The assessee, Estate of Late Dr. S. Zakaulla Masood, Legal representative, Mr. Mohammed Aatif Masoo was a co-owner of a residential house. By a Sale Deed, the property was sold by the assessee.

The assessee’s share of sale consideration was a sum of Rs.40 lakhs. In the return of income filed for AY 2010-11, the assessee declared long term capital gain (LTCG) on sale of property at Nil.

The assessee’s claim for deduction under Section 54 of the Act was on the basis that the Assessee has within a period of 3 years from the date of transfer of the original asset, constructed a residential house.

The Assessee claimed that it had purchased a residential site at Anjanapura Layout, Bangalore for a sale consideration of Rs.39,41,170 including stamp duty. The assessee also filed evidence to show that he had constructed a residential house on the vacant site purchased from him.
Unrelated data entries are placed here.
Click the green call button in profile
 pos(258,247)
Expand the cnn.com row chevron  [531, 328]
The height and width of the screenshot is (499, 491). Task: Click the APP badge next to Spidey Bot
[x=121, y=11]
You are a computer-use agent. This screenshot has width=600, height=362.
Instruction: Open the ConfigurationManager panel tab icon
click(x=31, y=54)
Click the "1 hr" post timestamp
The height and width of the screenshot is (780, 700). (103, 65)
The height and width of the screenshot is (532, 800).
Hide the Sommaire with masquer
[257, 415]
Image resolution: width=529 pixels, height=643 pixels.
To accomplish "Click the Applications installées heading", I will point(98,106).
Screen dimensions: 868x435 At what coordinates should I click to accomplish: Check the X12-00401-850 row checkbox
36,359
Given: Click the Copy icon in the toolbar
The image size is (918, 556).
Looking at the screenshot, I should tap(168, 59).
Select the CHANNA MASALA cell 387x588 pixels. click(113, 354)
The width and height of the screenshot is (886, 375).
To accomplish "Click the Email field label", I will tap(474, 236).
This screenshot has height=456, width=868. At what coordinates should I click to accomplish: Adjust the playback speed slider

The assessee sold the property and to claim deduction under section 54 of the Act, the Assessee ought to have completed the construction within a period of 3 years from the date of transfer of the original asset.

The AO, however, recomputed the income from Long Term Capital Gains by varying the assessee’s share of consideration to Rs.48,00,000 as against Rs.40,00,000 reported by the assessee. Thus, the AO computed the long term capital gains before deduction under section 54 of the Act at Rs.25,59,560 as against the sum of Rs.17,59,560 reported by the assessee.

The AO thereafter noticed that the assessee had purchased a residential property for Rs.39,41,120/- and compared this figure with the capital gains arrived at by him.

The AO made an addition of Rs.13,81,560 under the head “Income from Other Sources” being the difference between the investment in the new house and the capital gains computed by him. The AO did not deny deduction under section 54 of the Act as claimed but had brought to tax the difference in the investment made as compared to the capital gains as income from other sources.

The CIT(A) computed long-term capital gain at Rs.18,93,860 as against Rs.17,59,560 computed by the assessee. He, however, went on to hold that the assessee would not be entitled to deduction under section 54 of the Act. He accepted that the addition made by the AO under the head ‘income from other sources’ cannot be sustained and deleted the addition. As already stated, the CIT(A) however held that the assessee will not be entitled to deduction.

The Coram headed by Vice President N.V. Vasudevan held that even on the basis of non-completion of construction of the new asset within the period of 3 years, the deduction under section 54 of the Act cannot be denied to the Assessee.

The court held that the findings of the CIT(A) in this regard are very vague and cannot be the basis to deny the claim of the assessee for deduction under section 54 of the Act.

The court while deleting the addition held that the assessee is entitled to deduction under section 54 of the Act and consequently no long-term capital gain is eligible to tax.